COGNITIVE NAVIGATION SYMPOSIUM: SENSE OF DIRECTION
Recently Prof Kate Jeffery, working with The Royal Institute of Navigation (RIN), gave a one day symposium at University College London.
• How animals orient – perspectives from ethology and neuroscience
• How humans orient – perspectives from cognitive neuroscience
• Helping humans orient – perspectives from architecture and design
• The future – building a more navigable world
Prof Kate Jeffery
Prof Kate Jeffery gave a great introduction telling us about all the important work that had laid the ground work for our knowledge of our navigational skills from a perspective of how the brain processes and interprets navigational information to enable navigation.

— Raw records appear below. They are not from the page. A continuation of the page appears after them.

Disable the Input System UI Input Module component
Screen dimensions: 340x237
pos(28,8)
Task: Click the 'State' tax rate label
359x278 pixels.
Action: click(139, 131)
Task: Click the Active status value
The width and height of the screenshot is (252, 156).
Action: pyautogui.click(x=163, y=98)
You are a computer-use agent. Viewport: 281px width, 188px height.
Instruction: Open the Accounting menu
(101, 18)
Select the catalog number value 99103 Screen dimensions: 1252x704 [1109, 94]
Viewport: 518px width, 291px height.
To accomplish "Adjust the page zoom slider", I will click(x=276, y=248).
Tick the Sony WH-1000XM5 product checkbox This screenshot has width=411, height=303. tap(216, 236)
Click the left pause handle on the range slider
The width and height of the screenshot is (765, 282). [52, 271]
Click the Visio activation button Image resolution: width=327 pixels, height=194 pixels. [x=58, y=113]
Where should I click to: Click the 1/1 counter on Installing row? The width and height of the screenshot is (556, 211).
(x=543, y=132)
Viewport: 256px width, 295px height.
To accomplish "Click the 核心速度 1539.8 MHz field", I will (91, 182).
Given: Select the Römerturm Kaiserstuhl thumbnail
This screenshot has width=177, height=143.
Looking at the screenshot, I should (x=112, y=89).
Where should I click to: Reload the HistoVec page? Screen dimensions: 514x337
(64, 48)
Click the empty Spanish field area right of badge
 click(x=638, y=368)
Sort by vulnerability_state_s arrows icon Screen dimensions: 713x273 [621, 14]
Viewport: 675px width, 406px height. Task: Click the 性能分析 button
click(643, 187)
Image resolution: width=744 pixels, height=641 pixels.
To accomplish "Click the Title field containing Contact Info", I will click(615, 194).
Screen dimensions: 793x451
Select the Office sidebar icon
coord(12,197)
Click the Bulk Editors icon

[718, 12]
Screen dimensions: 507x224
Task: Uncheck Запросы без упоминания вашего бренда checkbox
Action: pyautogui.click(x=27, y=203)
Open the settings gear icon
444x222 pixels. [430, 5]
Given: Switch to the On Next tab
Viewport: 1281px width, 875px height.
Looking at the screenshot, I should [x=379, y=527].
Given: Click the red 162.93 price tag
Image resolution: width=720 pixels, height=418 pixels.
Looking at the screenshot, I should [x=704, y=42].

David Barrie, author of “Incredible Journeys”
David is very eloquent and his recent book is a great primer for everything going on in the navigation field. He is brave at describing areas where Science still does not know the answers.
Barbara Webb, University of Edinburgh.
Barbara Webb gave an enthralling description of the processing used by ants to find their way home and also to re-visit food sources. She showed the entangled structure of the ant brain and then showed how functionally it worked with super clarity.
Caswell Barry, University College London
This presentation tied in with the one by Barbara Webb on how animals can use the grid cells they have for navigation and used computer simulations to prove the point.
Eric Warrant, Lund University
Eric described the astonishing migration of the Australian Bogong Moth. You will find more about his work already published on this site see “Long distance Nocturnal navigator”.
She talked about how dementia changes people’s lives and that we should concentrate on what they can still do and what they can no longer do well.
Tim Fendley, Legible London
His firm does the signing and directional strategies for people navigating around cities etc. His firm designed the maps outside tube stations in London.
Tim Stonor, Space Syntax
Tim Stoner is an architect and interested in how cities work and why.
Niall McLaughlin, architect
This presentation was a fascinating description of the design effort his firm has put into designing spaces for people with dementia and Alzheimer’s disease.